» **Exercise instructions**:
Print all the records below exactly as they stand, but leave out the pictures.

Start of Task inputs

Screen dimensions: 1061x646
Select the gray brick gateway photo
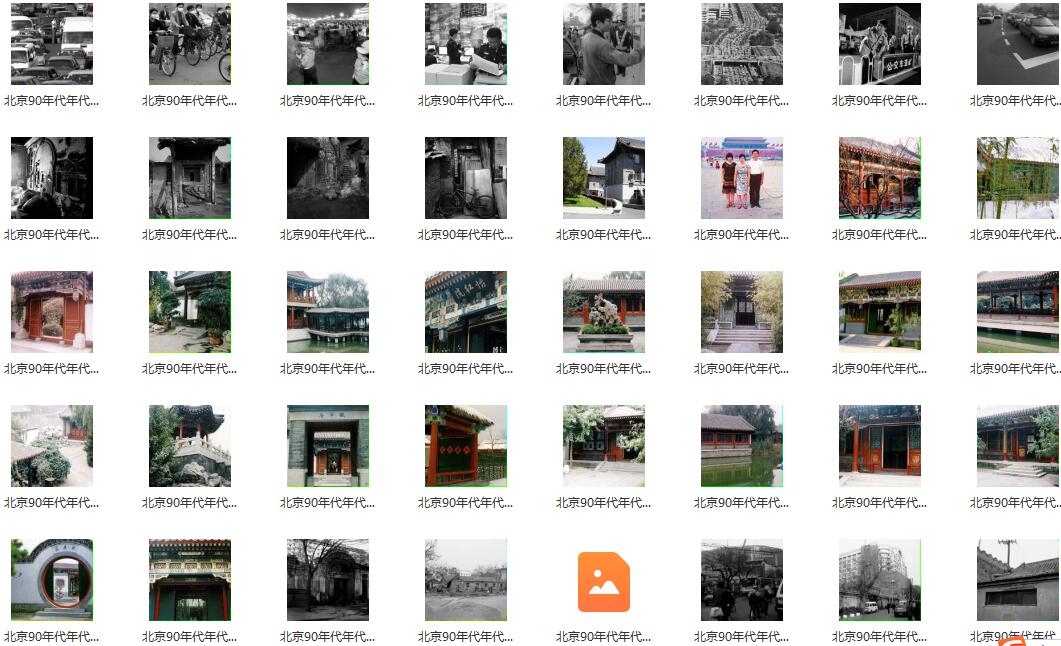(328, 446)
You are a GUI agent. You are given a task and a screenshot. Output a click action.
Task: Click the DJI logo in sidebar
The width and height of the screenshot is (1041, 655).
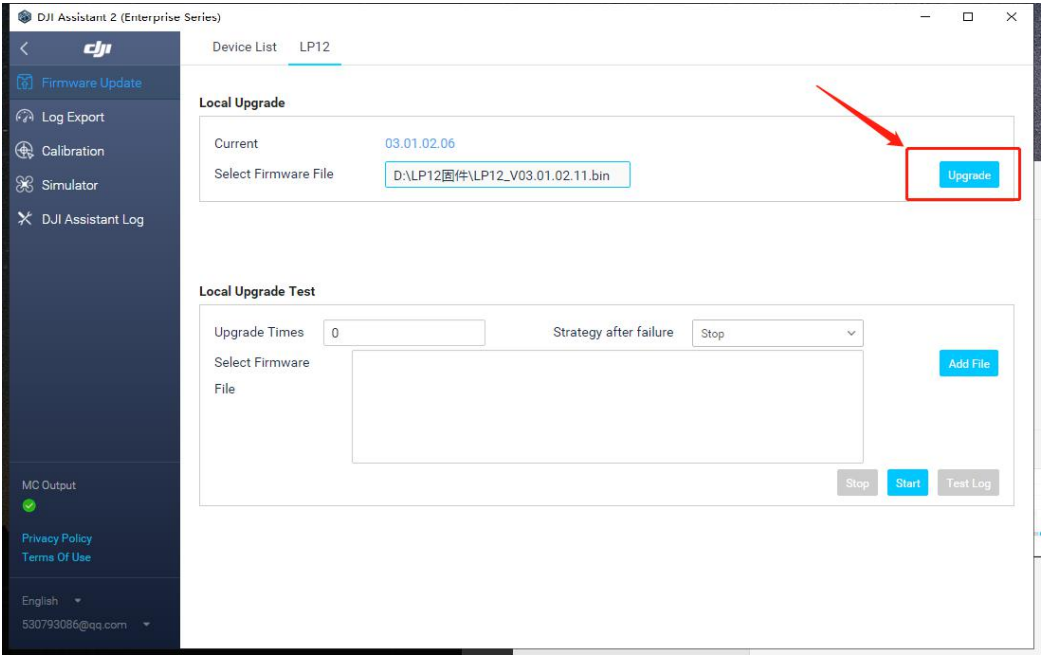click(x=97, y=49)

End of Task inputs

» **Exercise output**:
Screen dimensions: 1061x646
Select the gray brick gateway photo
(328, 446)
You are a GUI agent. You are given a task and a screenshot. Output a click action.
Task: Click the DJI logo in sidebar
The width and height of the screenshot is (1041, 655).
click(x=97, y=49)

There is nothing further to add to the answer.